## WHAT TO WORK ON:
Repeat nothing but the line that contains "The width and height of the screenshot is (941, 313)." and the lines after it, through the end of the listing, exactly as they stand; omit pictures.

## GIVEN DATA:
•••••

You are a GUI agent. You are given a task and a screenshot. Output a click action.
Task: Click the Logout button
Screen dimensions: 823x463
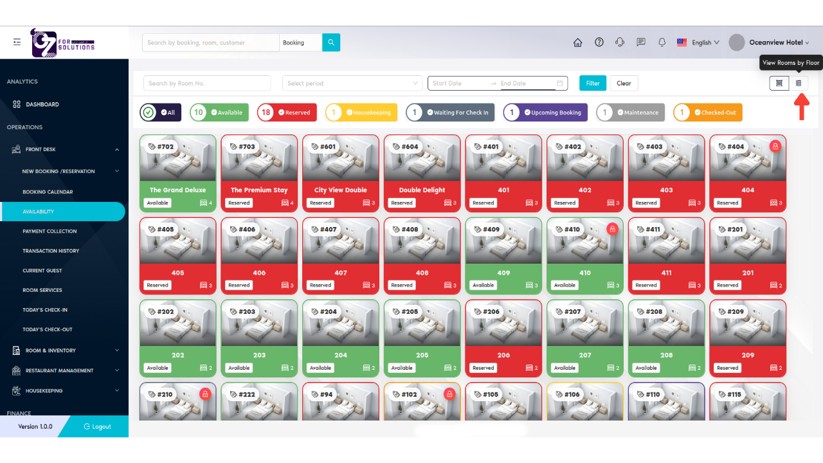point(97,426)
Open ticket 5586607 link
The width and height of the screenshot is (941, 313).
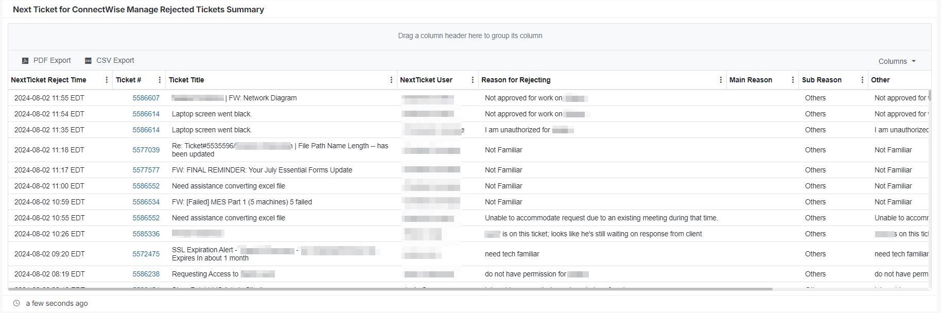[146, 98]
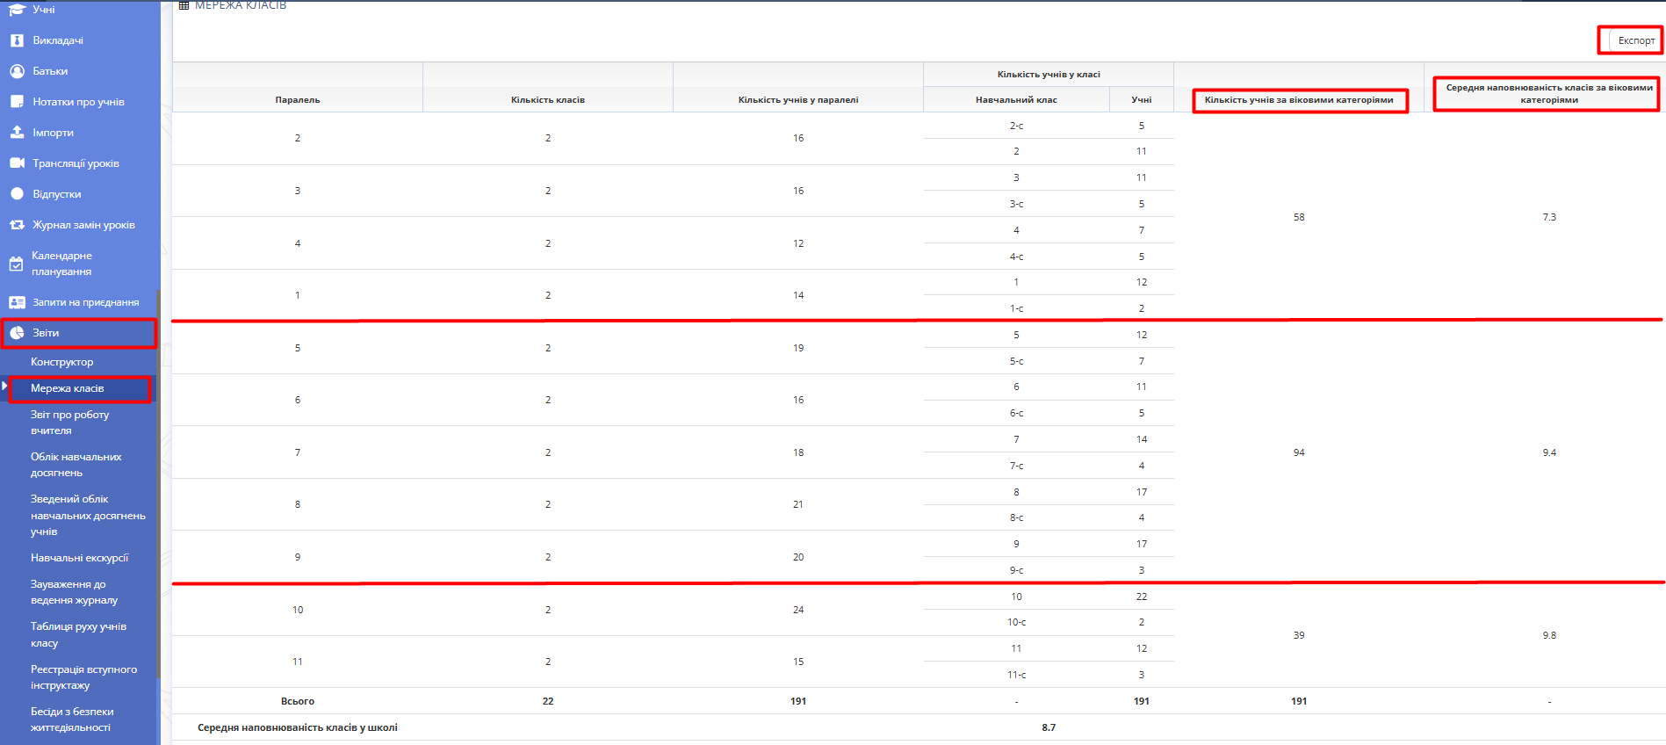The width and height of the screenshot is (1666, 745).
Task: Open class 10-с link in table
Action: tap(1016, 622)
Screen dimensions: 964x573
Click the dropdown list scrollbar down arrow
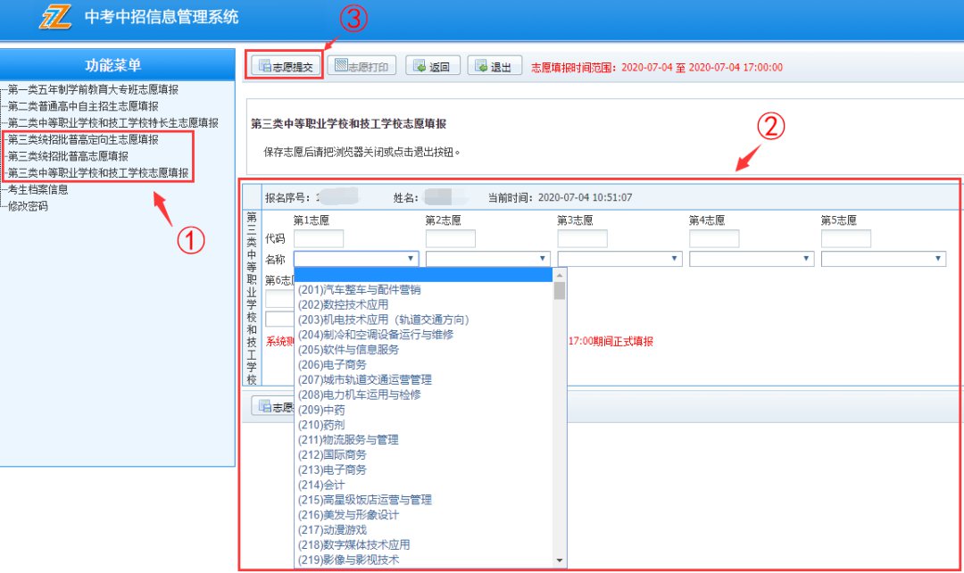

•••••

## TASK SOLUTION:
The width and height of the screenshot is (941, 313).
[146, 98]
The width and height of the screenshot is (1666, 745).
Task: Open class 10-с link in table
Action: tap(1016, 622)
Screen dimensions: 964x573
Click the dropdown list scrollbar down arrow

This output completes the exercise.